Se da una parte è chiara la denuncia dell’ottusità del tempo in merito alla questione dell’omosessualità, denunciando le posizioni il PCI, Amelio si prende l’onere morale, di raccontarne lo status di normalità: durante il processo Aldo ed Ettore manterranno sobrietà e dignità come a contrasto di una violenta e insensata ingiustizia.

Aldo: Non voglio essere un martire, né mostro né martire.

Ernesto: Questo processo è assurdo perché non c’è nessun colpevole, perché non c’è nessuna colpa.

La canzone della Vanoni, “Il tuo amore”, di grande pathos, che fa da contrappunto ne è la testimonianza: “Il tuo amore così buono, quanto male ha sopportato, per non farmi più soffrire e per non lasciarmi solo”.

Diversi gli incipit per una prospettiva psicoanalitica: individuo-gruppo; famiglia-cultura.
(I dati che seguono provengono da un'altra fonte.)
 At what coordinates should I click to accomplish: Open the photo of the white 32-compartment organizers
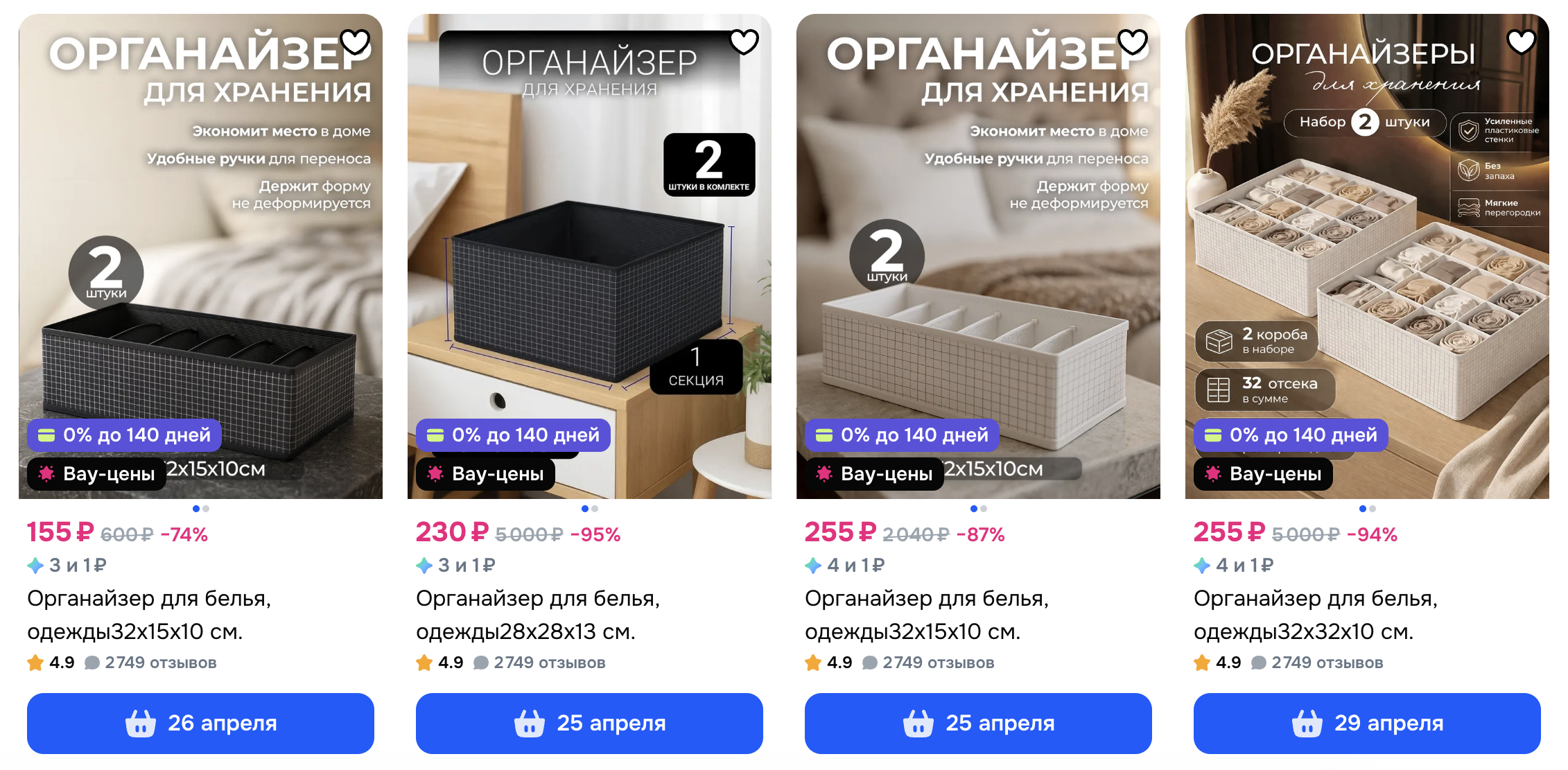1367,256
Temi cosiddetti “sensibili”, quali “verità”, “libertà”, ecc. possano creare schiarimenti e contrapposizioni, attorno ai quali si condensa il potere, nelle sue forme più ambigue.

Interessante potrebbe anche essere uno sguardo sulla qualità delle “identificazioni”, come Freud suggerisce, a partire da “Psicologia delle masse e analisi dell’Io”(2), a proposito di innamoramento, pulsione gregaria e massa, tenuto conto che l’identificazione è “l’assimilazione di un Io a un Io estraneo, come preciserà Freud nel ‘33(3) in conseguenza del quale l’Io si comporta sotto determinati riguardi come l’altro, … è una forma molto importante di legame… la più primitiva, e non è la stessa cosa della scelta oggettuale”.

Bibliografia

  1. W. Golding (1954), Lord of the Flies, (1a ed. italiana 1958)
  2. S. Freud (1921), Psicologia delle masse e analisi dell’Io, OSF IX, 257 – 330.
  3. S. Freud (1933), Introduzione alla psicoanalisi (nuova serie di lezioni), OSF XI, 175 – 176.